* **GOAL OF THE EXERCISE**
List every line of the items below that contains the word "Copy". Case matters.

* **MATERIAL SHOWN**
============

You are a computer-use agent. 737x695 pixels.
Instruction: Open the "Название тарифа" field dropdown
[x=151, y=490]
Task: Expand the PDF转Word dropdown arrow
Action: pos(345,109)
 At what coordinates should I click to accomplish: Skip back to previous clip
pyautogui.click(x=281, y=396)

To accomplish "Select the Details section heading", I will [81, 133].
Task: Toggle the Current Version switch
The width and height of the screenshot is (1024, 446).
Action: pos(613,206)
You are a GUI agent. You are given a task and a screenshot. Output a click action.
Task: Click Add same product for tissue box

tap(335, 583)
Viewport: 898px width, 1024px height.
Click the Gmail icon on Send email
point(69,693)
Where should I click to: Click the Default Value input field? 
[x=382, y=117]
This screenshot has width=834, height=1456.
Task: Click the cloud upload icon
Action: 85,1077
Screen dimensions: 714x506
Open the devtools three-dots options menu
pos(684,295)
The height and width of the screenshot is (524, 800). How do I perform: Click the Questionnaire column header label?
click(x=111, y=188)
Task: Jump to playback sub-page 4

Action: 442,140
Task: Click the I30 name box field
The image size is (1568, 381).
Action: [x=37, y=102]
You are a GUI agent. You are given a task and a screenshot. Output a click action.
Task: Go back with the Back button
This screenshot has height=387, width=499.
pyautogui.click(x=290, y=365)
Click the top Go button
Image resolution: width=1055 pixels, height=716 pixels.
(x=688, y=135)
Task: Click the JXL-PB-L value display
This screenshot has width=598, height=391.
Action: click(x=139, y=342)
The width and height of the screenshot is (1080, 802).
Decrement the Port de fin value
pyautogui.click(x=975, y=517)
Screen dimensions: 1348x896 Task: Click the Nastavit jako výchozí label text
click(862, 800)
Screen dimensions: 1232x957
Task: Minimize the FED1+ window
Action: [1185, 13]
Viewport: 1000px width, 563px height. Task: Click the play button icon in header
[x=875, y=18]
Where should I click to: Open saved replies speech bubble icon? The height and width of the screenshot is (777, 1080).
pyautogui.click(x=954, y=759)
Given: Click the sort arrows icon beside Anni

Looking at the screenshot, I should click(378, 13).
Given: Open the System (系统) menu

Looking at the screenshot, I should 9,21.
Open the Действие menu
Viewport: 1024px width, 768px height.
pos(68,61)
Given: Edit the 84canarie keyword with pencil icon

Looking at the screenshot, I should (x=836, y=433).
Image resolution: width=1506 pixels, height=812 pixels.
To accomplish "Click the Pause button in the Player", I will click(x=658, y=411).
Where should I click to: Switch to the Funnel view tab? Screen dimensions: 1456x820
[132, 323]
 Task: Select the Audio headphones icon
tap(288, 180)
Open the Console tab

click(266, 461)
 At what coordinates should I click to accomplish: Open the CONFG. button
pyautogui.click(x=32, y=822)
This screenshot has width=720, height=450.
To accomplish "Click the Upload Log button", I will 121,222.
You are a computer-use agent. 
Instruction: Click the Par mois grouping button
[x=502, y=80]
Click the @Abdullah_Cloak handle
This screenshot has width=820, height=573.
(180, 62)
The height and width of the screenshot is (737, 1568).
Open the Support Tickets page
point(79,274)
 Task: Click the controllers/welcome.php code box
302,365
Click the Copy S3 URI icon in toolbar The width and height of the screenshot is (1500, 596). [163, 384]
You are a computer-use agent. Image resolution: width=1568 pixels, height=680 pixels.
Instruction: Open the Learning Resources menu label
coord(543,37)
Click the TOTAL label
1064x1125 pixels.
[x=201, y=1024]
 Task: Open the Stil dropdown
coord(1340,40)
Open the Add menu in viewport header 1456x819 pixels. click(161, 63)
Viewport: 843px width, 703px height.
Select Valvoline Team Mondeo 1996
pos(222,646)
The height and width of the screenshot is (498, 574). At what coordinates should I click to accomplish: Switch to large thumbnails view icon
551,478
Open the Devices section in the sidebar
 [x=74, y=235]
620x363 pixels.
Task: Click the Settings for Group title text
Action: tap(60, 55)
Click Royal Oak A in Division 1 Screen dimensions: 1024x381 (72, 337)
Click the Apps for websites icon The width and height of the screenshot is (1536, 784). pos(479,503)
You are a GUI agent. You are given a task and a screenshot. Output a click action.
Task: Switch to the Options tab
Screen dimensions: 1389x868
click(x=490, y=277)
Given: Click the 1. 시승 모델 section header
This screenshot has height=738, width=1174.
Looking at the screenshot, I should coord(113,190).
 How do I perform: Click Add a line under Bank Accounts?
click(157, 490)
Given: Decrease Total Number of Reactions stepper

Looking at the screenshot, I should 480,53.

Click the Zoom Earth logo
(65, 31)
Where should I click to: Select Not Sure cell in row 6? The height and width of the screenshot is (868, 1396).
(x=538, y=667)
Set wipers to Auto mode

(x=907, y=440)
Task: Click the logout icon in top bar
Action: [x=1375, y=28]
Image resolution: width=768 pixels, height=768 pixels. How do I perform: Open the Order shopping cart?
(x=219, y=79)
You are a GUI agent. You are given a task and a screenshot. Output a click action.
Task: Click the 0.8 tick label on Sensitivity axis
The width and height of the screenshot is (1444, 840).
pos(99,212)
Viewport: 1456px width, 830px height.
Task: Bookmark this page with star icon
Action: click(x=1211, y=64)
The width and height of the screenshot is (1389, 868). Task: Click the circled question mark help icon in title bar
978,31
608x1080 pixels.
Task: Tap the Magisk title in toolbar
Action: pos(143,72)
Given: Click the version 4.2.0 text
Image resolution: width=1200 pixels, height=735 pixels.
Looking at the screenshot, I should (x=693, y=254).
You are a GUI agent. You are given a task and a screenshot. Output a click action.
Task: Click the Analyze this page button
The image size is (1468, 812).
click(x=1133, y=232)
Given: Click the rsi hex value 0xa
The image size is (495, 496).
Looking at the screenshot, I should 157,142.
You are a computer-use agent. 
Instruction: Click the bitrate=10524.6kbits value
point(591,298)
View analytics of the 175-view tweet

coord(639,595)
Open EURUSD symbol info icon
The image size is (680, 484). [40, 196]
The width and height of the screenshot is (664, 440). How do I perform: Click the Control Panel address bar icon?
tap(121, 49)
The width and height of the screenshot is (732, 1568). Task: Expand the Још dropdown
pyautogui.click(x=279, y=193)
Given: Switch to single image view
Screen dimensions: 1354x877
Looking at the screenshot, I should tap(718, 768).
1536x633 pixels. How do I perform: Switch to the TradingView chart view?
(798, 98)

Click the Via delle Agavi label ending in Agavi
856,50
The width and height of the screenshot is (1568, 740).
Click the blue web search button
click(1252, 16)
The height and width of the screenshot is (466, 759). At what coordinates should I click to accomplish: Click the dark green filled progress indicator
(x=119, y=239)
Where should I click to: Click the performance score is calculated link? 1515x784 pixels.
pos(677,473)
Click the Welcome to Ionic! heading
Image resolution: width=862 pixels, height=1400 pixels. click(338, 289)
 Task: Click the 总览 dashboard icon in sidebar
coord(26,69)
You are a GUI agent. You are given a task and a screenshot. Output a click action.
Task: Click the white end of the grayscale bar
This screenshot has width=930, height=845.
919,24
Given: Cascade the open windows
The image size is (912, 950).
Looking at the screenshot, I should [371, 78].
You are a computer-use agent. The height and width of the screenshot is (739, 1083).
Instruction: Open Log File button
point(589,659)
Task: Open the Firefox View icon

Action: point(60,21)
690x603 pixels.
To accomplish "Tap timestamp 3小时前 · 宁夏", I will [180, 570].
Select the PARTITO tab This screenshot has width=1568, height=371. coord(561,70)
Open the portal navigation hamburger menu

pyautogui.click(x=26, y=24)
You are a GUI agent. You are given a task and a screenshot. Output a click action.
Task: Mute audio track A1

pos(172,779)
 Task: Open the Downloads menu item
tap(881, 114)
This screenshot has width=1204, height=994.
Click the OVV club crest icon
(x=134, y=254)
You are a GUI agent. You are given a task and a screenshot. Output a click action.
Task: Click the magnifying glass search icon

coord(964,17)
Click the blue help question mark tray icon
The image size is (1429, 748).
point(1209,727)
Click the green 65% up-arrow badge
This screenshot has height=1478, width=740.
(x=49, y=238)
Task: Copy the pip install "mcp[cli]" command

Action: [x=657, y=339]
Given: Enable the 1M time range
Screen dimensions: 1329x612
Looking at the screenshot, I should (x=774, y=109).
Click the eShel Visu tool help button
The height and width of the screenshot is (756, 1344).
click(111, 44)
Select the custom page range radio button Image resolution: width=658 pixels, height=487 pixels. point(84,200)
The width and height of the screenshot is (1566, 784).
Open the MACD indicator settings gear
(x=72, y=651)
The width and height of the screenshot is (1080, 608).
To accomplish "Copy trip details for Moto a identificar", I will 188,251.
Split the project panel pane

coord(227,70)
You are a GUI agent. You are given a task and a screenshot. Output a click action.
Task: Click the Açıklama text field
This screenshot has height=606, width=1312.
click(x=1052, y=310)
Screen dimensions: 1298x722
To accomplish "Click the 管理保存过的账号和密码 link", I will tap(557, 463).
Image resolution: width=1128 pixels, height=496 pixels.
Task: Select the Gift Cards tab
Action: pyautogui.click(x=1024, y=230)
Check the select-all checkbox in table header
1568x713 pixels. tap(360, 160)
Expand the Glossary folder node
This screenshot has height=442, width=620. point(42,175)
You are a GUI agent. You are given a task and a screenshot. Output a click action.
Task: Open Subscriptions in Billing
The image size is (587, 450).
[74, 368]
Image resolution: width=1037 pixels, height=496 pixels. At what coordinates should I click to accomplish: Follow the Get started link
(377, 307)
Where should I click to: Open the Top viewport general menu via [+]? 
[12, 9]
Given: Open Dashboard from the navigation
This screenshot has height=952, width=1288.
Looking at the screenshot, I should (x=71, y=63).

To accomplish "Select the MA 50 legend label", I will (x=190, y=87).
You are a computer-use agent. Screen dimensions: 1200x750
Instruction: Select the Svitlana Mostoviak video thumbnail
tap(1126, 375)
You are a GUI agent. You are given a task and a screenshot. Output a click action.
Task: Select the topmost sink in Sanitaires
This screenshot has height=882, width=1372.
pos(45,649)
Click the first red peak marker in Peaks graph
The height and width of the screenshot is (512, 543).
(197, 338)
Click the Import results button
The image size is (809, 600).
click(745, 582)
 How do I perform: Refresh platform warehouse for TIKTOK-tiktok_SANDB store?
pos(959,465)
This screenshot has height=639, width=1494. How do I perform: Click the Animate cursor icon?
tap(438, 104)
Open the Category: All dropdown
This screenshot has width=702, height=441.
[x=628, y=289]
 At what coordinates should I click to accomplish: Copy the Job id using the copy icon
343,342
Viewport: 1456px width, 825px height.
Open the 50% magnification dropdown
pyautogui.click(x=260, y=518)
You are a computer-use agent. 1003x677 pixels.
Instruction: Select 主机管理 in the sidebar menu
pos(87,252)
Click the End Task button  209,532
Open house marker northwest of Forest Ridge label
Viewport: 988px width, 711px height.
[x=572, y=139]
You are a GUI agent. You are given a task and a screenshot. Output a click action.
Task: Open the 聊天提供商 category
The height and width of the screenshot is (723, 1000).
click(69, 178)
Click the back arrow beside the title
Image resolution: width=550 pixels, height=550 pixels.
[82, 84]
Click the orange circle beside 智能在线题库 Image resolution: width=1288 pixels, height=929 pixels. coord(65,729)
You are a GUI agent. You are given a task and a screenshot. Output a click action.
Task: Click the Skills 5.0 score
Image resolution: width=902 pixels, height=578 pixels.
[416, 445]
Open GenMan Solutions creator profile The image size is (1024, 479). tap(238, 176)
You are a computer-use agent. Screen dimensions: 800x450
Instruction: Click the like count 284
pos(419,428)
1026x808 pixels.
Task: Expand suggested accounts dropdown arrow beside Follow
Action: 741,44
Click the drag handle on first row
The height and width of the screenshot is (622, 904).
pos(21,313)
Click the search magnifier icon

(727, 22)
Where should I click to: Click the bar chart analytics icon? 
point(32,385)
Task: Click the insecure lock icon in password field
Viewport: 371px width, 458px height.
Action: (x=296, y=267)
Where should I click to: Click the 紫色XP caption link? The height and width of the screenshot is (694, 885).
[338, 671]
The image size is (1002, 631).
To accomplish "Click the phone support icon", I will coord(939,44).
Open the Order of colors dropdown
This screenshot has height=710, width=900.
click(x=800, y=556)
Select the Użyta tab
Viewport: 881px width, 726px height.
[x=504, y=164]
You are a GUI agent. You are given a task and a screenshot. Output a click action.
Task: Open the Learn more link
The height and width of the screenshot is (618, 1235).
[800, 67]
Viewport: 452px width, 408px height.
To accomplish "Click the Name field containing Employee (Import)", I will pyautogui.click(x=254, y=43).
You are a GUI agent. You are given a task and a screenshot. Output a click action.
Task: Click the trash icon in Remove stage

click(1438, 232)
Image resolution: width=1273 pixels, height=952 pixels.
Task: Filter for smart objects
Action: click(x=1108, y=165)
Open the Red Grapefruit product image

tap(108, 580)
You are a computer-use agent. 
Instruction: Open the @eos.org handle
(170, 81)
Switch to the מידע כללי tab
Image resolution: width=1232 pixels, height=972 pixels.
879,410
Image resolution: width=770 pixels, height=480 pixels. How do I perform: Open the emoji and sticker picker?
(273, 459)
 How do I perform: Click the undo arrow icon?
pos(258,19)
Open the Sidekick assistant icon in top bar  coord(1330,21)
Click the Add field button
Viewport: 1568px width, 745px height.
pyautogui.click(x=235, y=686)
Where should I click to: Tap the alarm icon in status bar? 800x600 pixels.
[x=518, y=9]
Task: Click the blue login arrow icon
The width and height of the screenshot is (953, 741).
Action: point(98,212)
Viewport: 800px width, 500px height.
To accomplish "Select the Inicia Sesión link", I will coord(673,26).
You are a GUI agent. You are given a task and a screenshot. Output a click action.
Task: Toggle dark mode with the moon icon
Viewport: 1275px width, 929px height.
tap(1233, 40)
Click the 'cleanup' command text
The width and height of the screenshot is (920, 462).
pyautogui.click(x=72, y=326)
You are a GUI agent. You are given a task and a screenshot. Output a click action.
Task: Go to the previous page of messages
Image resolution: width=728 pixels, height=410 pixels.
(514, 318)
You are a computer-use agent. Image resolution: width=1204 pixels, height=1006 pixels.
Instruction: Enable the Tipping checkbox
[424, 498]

============

* **RESULT OF THE TASK**
Click the Copy S3 URI icon in toolbar The width and height of the screenshot is (1500, 596). [163, 384]
Task: Copy the pip install "mcp[cli]" command
To accomplish "Copy trip details for Moto a identificar", I will 188,251.
 At what coordinates should I click to accomplish: Copy the Job id using the copy icon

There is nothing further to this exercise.